Eye Bonds would NOT replace existing federal funding to the NEI.
Eye Bonds may be purchased by pension funds, insurance companies, and other institutional investors. The money generated will then be lent to scientific projects recommended by the NEI. When the bond matures, or comes due, the scientific project will have reached a stage of development that it will have commercial value or be eligible for other funding, enabling the loan recipient to repay the Eye Bond.
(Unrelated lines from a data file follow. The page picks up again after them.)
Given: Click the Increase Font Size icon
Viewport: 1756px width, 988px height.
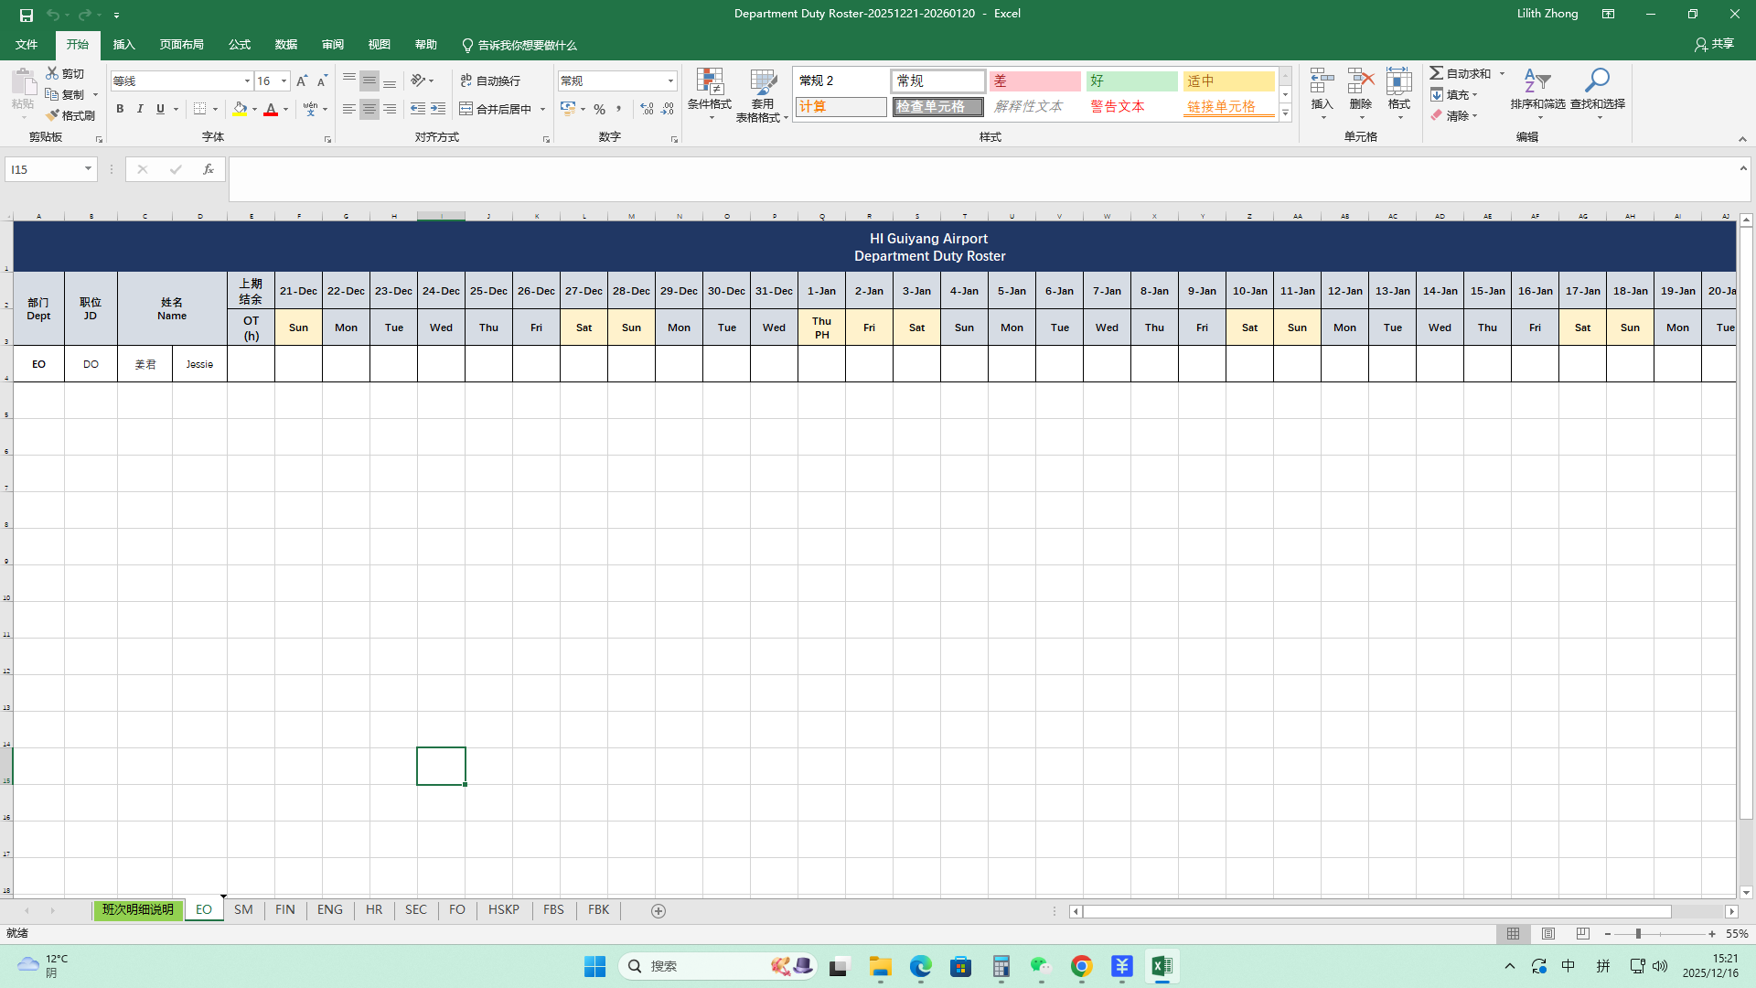Looking at the screenshot, I should 302,81.
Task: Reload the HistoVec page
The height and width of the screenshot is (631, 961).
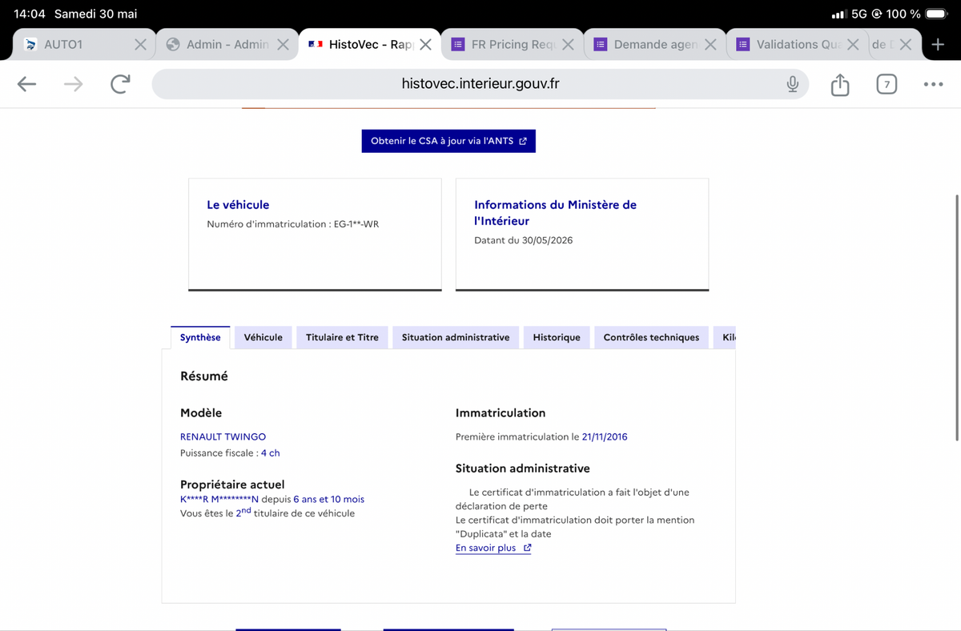Action: point(120,84)
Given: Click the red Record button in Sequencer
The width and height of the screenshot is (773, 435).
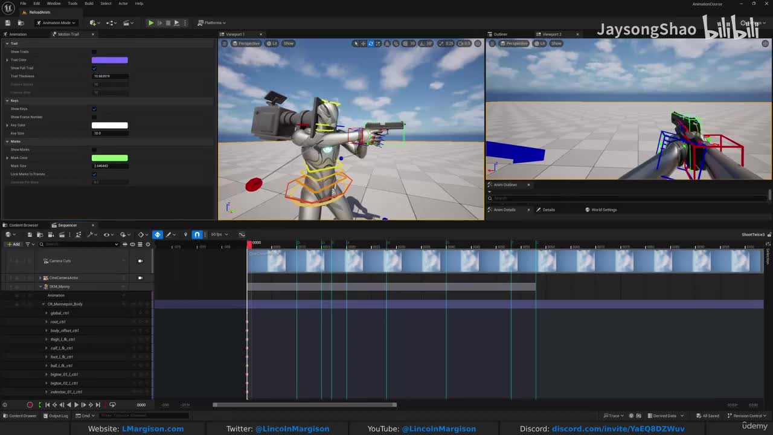Looking at the screenshot, I should 30,405.
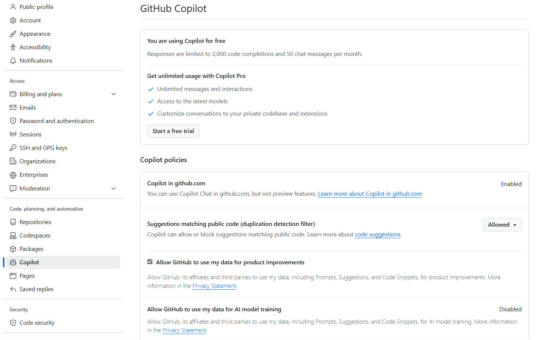This screenshot has height=340, width=536.
Task: Click the Repositories book icon
Action: (13, 222)
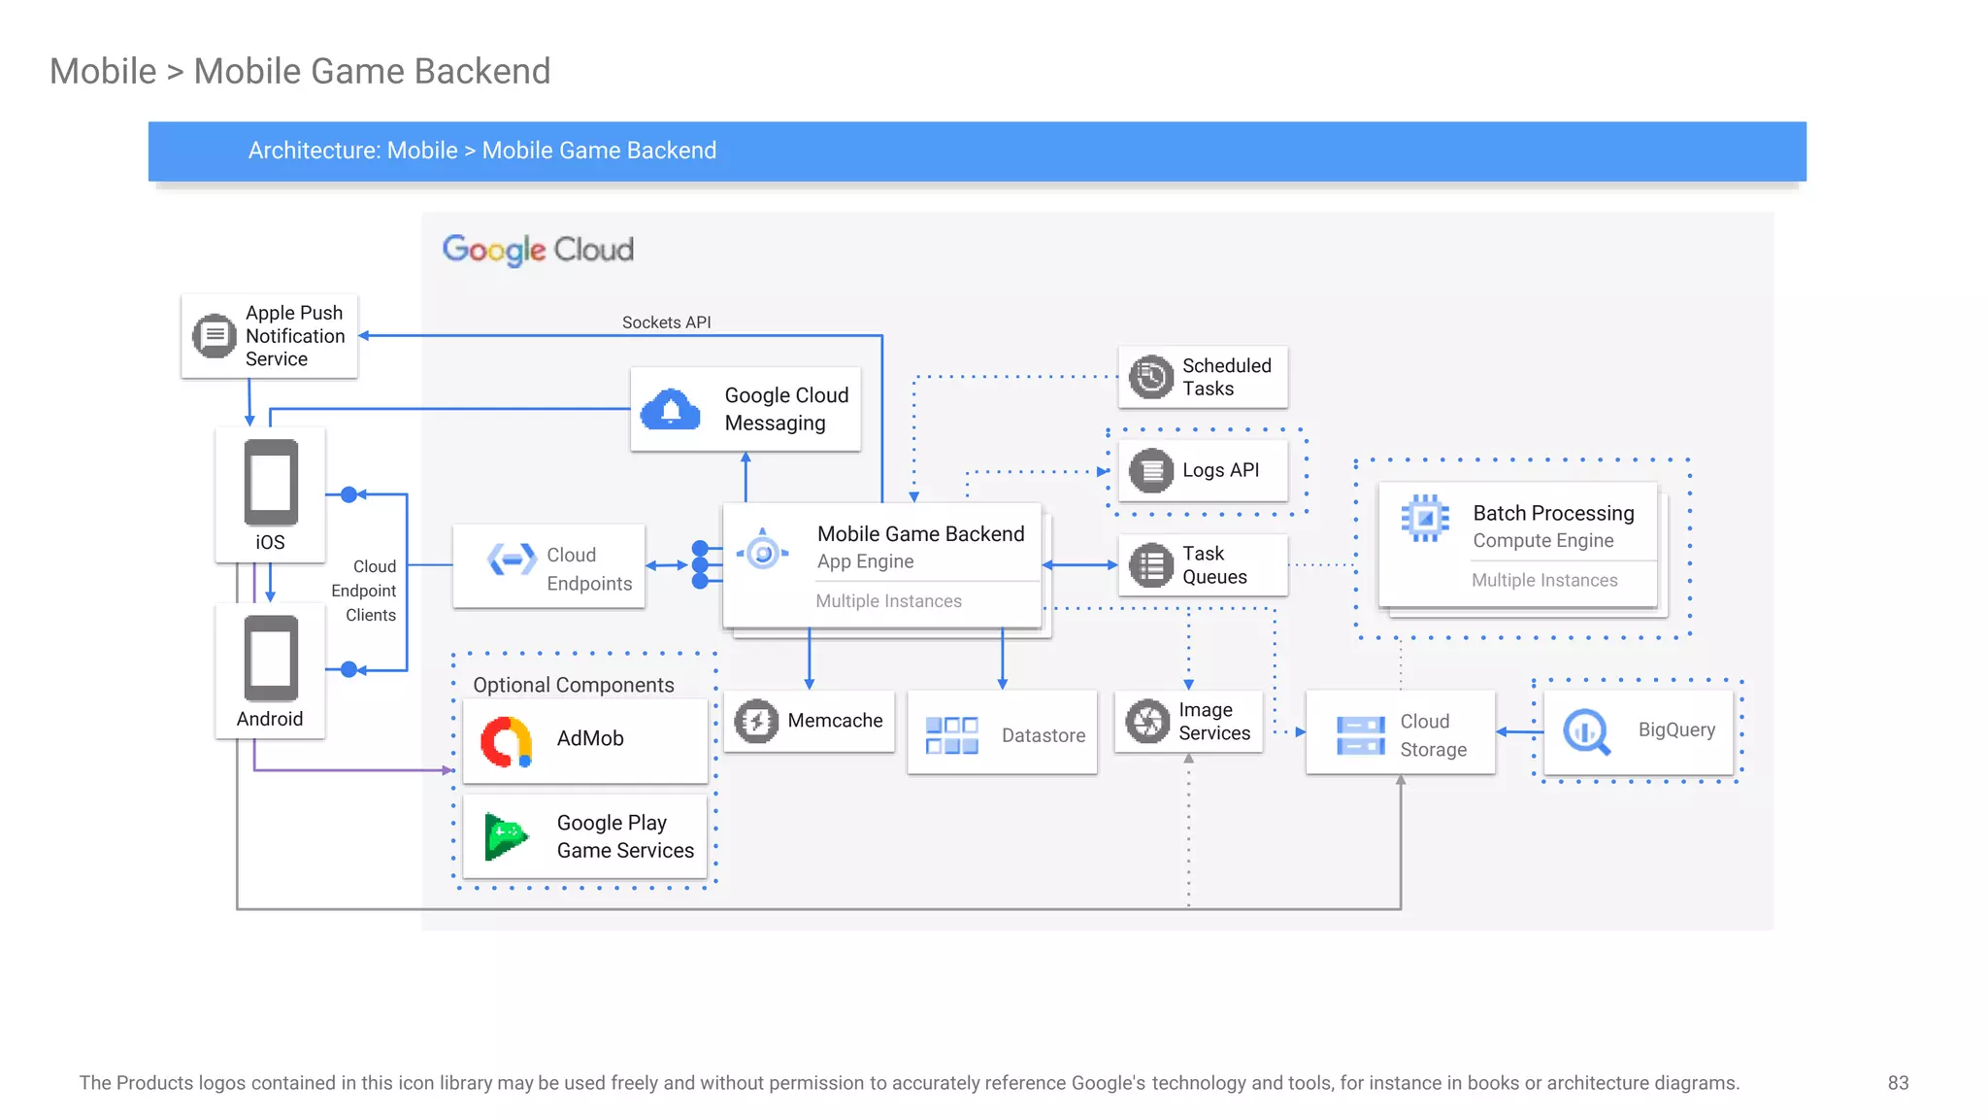
Task: Click the Task Queues list icon
Action: point(1151,565)
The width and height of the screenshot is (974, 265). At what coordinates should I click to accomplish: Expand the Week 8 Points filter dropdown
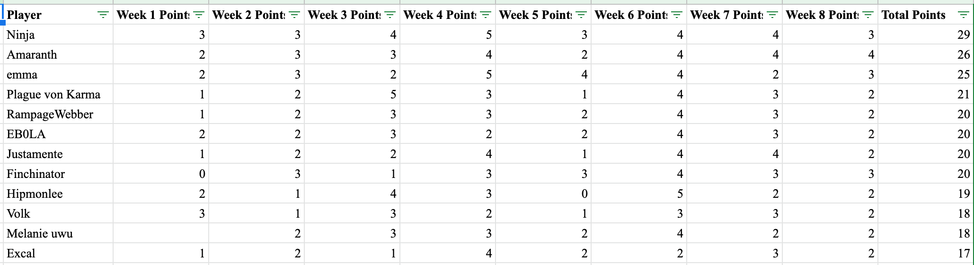[x=868, y=15]

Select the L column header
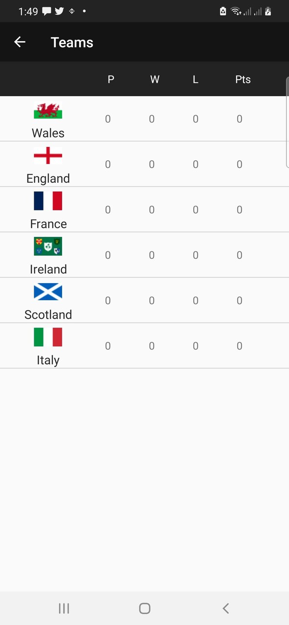tap(195, 79)
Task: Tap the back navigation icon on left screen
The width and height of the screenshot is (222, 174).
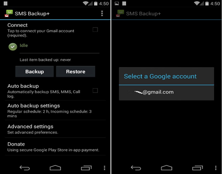Action: (25, 168)
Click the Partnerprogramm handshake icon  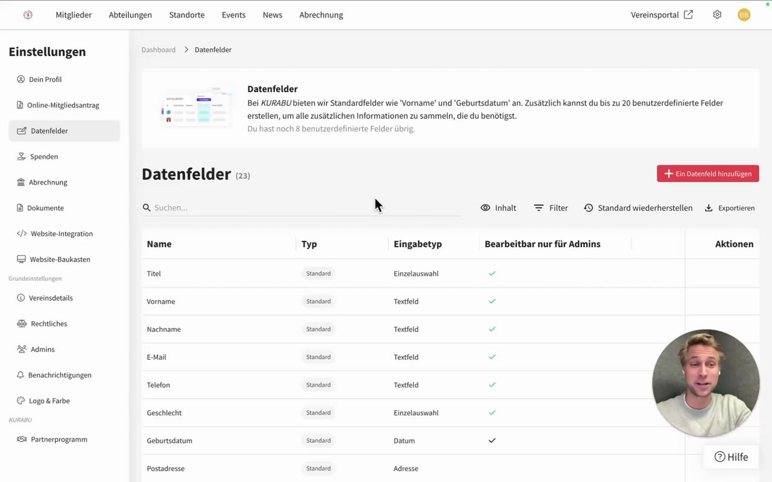[x=22, y=439]
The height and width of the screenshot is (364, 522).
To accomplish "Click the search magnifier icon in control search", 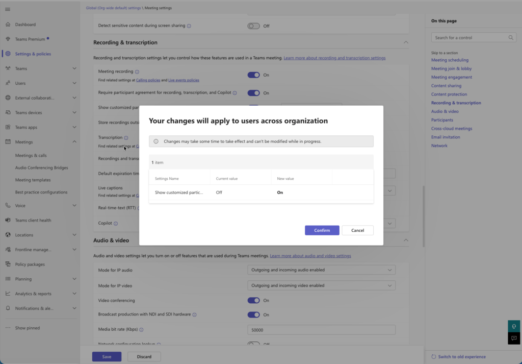I will pos(511,38).
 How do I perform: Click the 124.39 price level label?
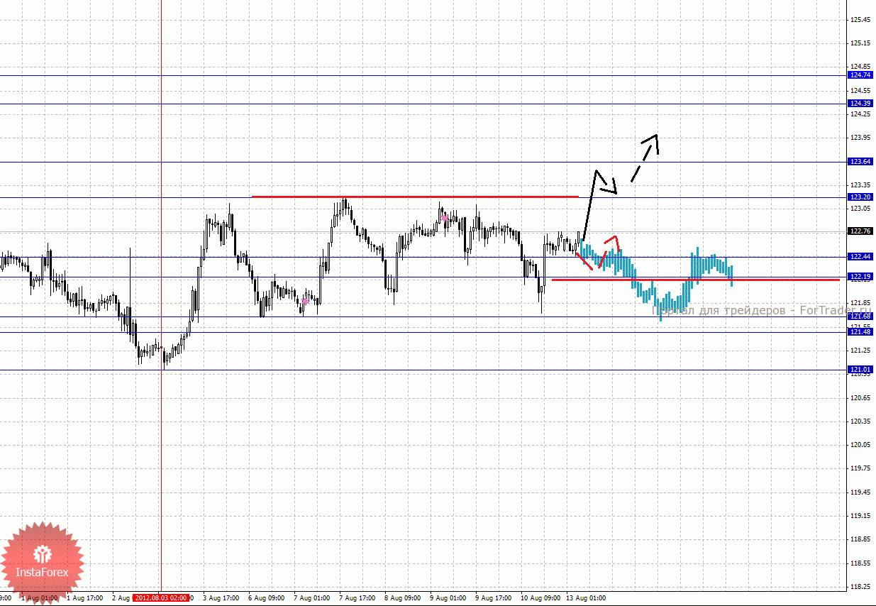[860, 104]
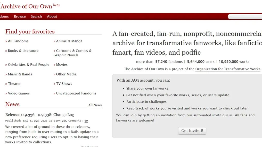Click the site search input field
The height and width of the screenshot is (147, 262).
(245, 17)
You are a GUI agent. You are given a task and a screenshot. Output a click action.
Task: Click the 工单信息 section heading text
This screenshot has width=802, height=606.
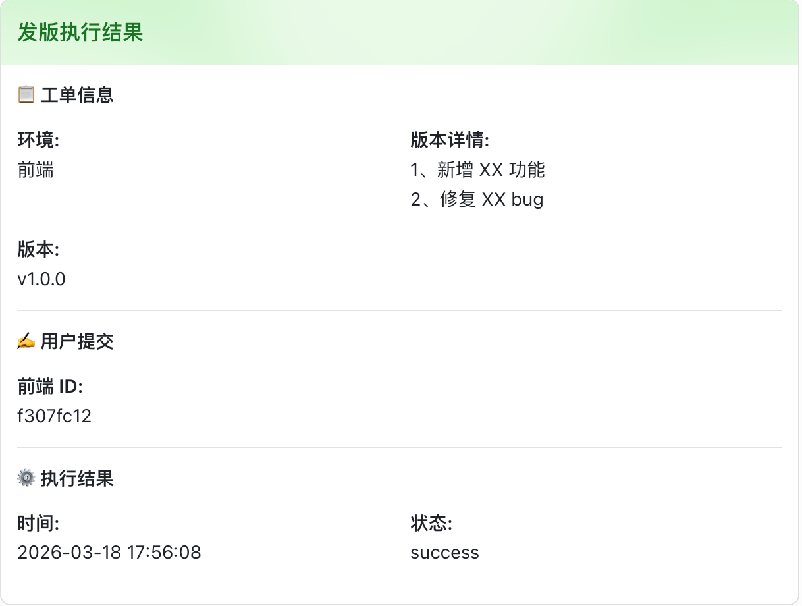77,95
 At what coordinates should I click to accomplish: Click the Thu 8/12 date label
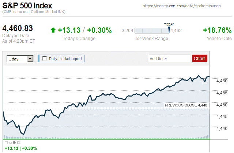click(x=11, y=142)
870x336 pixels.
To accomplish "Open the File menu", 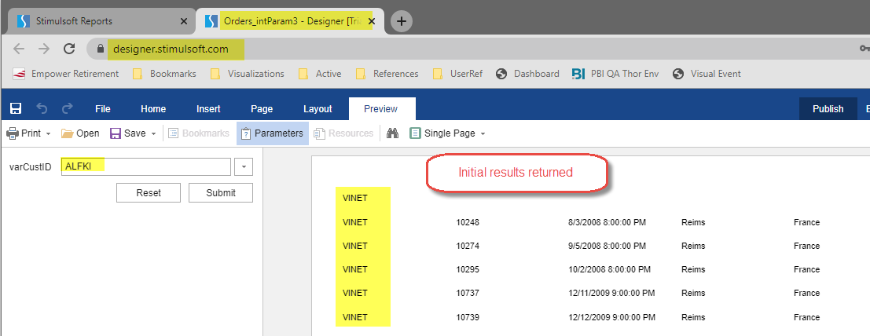I will point(103,109).
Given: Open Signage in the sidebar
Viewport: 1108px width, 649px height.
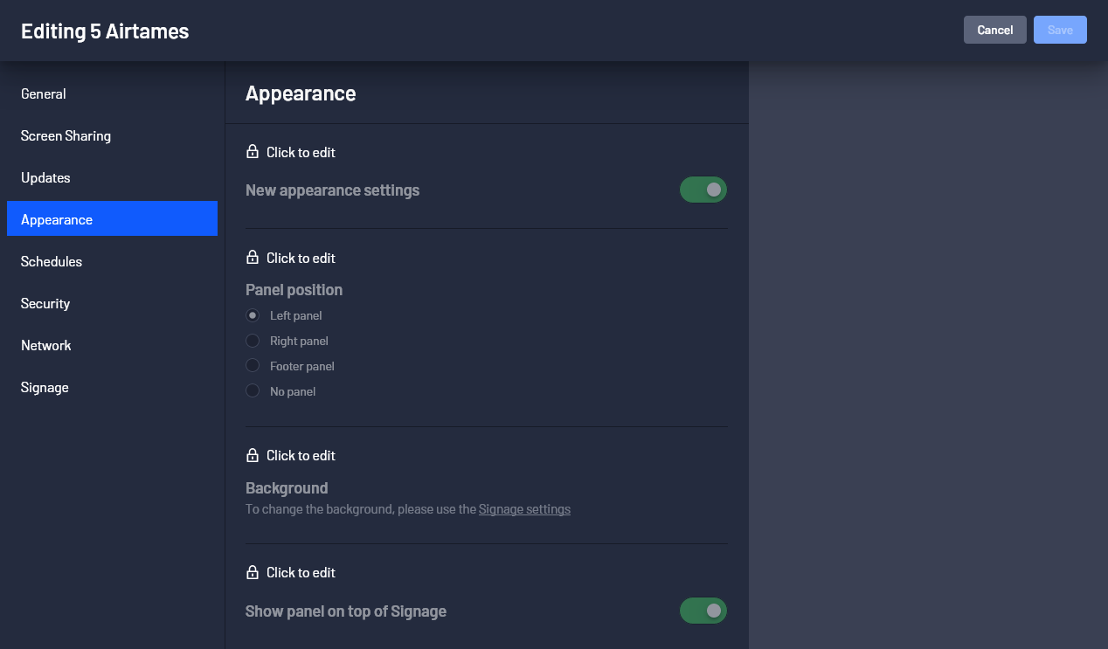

Eye Bonds will be backed by a limited federal guarantee to provide the security needed for pension funds and other private investors to purchase them.
This legislation holds enormous promise for saving and restoring the vision of the 4 million adults and almost half-a-million children in the U.S. who are blind or have severely impaired vision from a variety of eye diseases and conditions, including age-related macular degeneration, diabetic retinopathy, and sickle-cell retinopathy. Furthermore, Eye Bonds would advance treatments and cures for diseases and conditions that affect the entire eye, including the severe vision trauma suffered by veterans of wars in Iraq and Afghanistan.
Eye Bonds fill a critical need, because many promising therapies never make it through the translational research process — out of labs and into clinical trials — because of a lack of funding; translational research is often referred to as "crossing the Valley of Death" for this reason. Pharmaceutical companies and biotechs are less likely to fund translational research. They prefer to fund projects once they have had some initial success in a clinical trial. This is even more the case with rare diseases or conditions without a proven regulatory pathway or demonstrated commercial success. Eye bonds would fund this vital research at minimal risk to the taxpayer, who would be the first to be repaid when private investors recoup their investments.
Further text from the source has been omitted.